Update on Rediscovery Series

As of May this year, we will have been around for 10 years as a brewery. This is plenty of time to gain a reputation and an image, and from fairly early on we have been labelled by many as the “Belgian brewery” within the Japan market. People know that isn’t all we do, and they know we aren’t traditional, either, with our 3 core beers all playing around with Belgian yeast and their interaction with hops, but it is still the first thing that many people say when asked about Kyoto Brewing.

Excluding all the many series we do away from the Belgian space, we have also been keen to avoid becoming a one trick pony in terms of just mixing different hops with Belgian yeast. Belgium’s rich beer culture is hugely varied in terms of strength of beer, in terms of the character from the yeast, but also in terms of its openness and freedom afforded by its use of adjuncts. While Germany is strictly defined by its “Reinheitsgebot”, its “purity law”, defining what is acceptable to use in beer production (malt, hops, water and yeast) and what is not (i.e. everything else), Belgium is free, and its sheer variety is a testament what centuries of boundary pushing can create.

And so it would be a waste if all our Belgian beers weren’t to take advantage of such freedoms. While there is so much to be learned from replicating or building on tradition, there is also so much that can be played around with outside of the 4 basic items that go in beer. And Japan has so much to offer in terms of potential ingredients.

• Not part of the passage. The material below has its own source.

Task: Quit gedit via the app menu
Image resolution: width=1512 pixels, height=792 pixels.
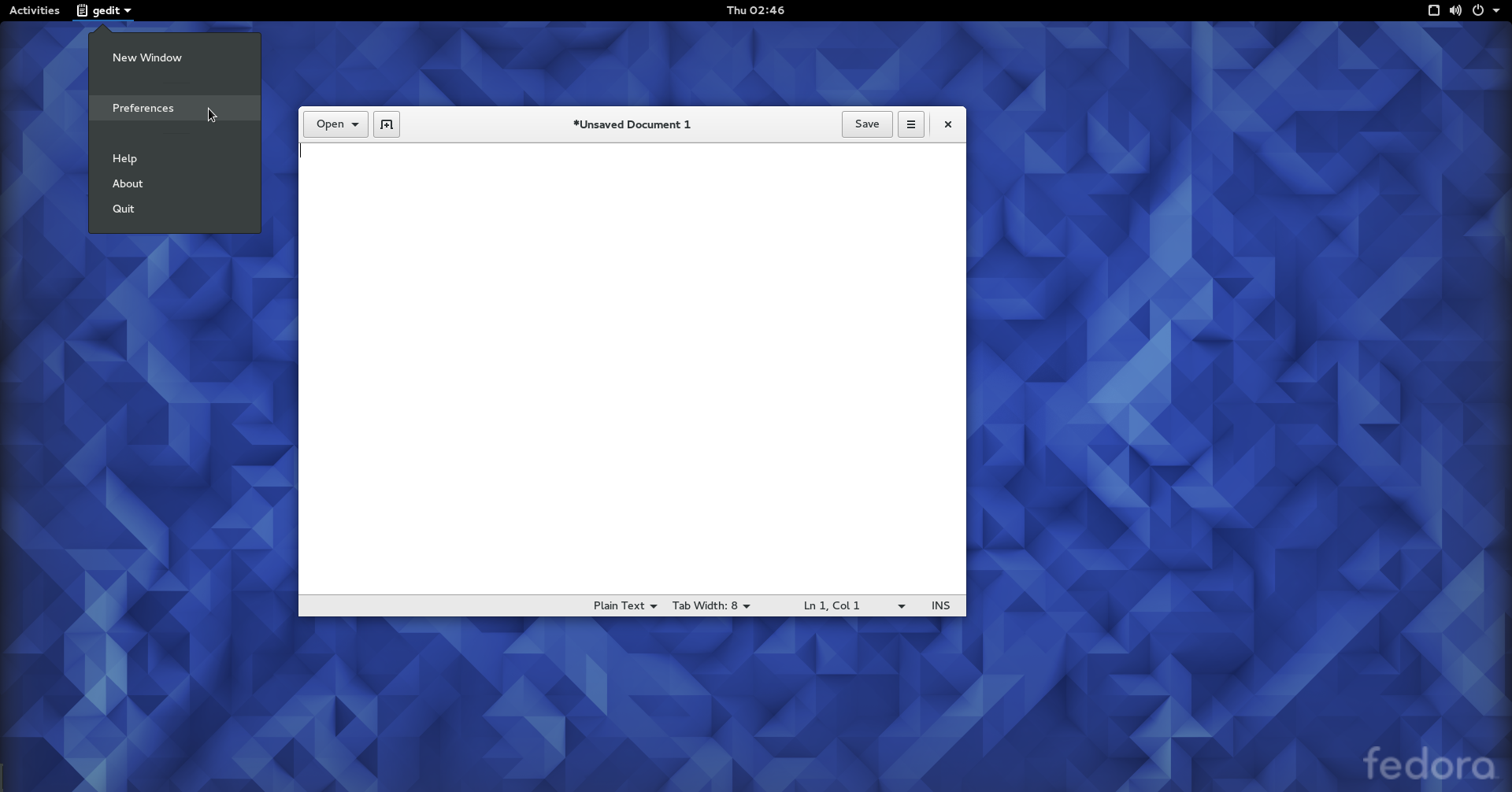Action: 124,209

We created our “Rediscovery” series a couple of years back, with the idea of going back to Belgium with fresh eyes after our years of journeying as a brewery. The idea was to go back to where we came from, where we were influenced by, and go back to something more traditional and, to quote ourselves, “put a twist on them through interpreting them through who we are now”. That latter element really ended up taking a bigger part than we had imagined, with the series eventually morphing into a pilgrimage for us into both how to master these classic styles again, as well as to find the very best twist with a domestically created ingredient that could potentially take what was already almost perfect to another level. Not that we necessarily believe we will make something better than what the past hundreds of years have already honed, but we could potentially do something that could stand up to it, and in its own unique way that simply couldn’t be replicated back in the homeland.

This series has evolved and developed, just as we have, and so we are giving a new look to the series. While some of the releases going forward will be relatively close to their previous incarnations, the first of the new style labels is a new saison for us, going back to basics in terms of the fundamental concept of the style: a farmhouse ale using a variety of different grains. For this version, we are using some “soba” buckwheat, as well as some domestically produced raw wheat, to make it as close to the authentic original might have been as possible, albeit with Japanese grains.

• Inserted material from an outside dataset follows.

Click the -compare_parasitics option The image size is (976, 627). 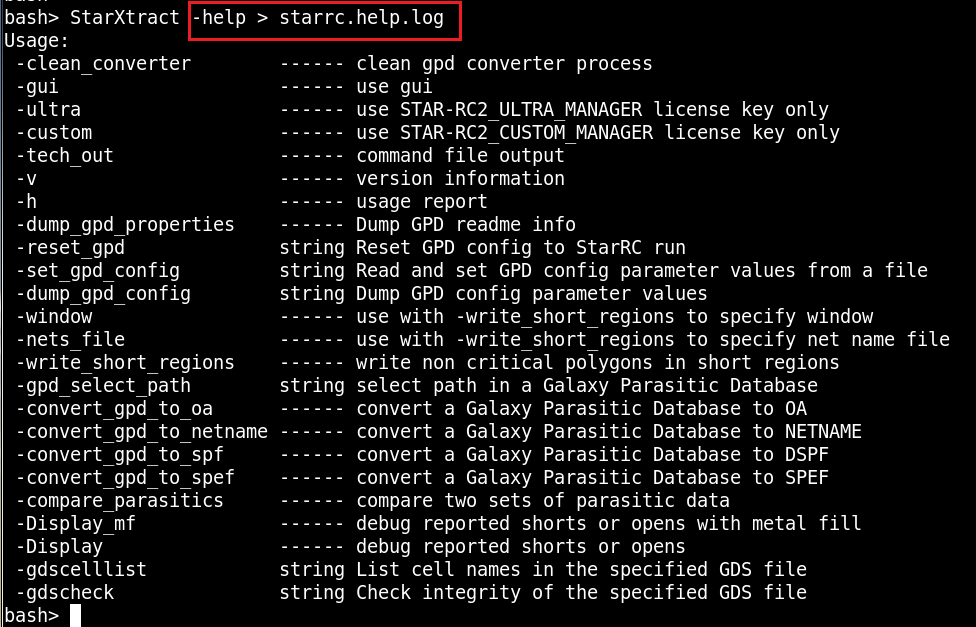click(120, 501)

We hope you like what this series has to offer as much as we do! While not the loudest beers on the planet, we hope they are as multi-layered as the beers they were inspired by. As all these beers are fermented within package, as is traditional, they qualify as “happoshu” according to Japanese beer regulations (hopefully someday the Japanese tax office will recognize traditional Belgian beer as “beer” as well!). As a result, they will evolve and change with time, and so you may enjoy trying to age them for a while in the fridge or at low (wine cellar) temperature.